(TEXT TO READ):
Ask HN: What programming language to use?
I create various web applications and am an old-school PHP programmer. Usually I rapid-prototype these myself and then hand them off to other programmers to finish.
It's time to get up-to-speed with the way things are now and I'm looking for advice on what programming language to adopt and get skilled in.
Most of my future applications will be hosted, so I do not need to worry about end-server environments.
They need to be robust languages that they can easily scale as the things I create tend to get a lot of users fast.
I'm open to the end product being flash-based or html/js based. The end answer may remain PHP. Pros and cons are most welcome. I suspect flash may be a greater learning curve, but I could be quite wrong.
It would be a great bonus if there are decent debuggging tools etc, and code libraries for the selected language.
Your suggestions are greatly appreciated, along with the reasoning behind them so that I can make an informed decision.

Text and element pointing entries

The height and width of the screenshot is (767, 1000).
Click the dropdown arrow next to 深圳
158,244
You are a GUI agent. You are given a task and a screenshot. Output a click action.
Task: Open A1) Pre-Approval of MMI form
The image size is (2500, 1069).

(EXERCISE INSTRUCTIONS): Return the passage of the post on choosing a programming language from "Most of my future" to "be quite wrong.", copied word for word. None of these entries are needed.

(SOLUTION):
Most of my future applications will be hosted, so I do not need to worry about end-server environments.
They need to be robust languages that they can easily scale as the things I create tend to get a lot of users fast.
I'm open to the end product being flash-based or html/js based. The end answer may remain PHP. Pros and cons are most welcome. I suspect flash may be a greater learning curve, but I could be quite wrong.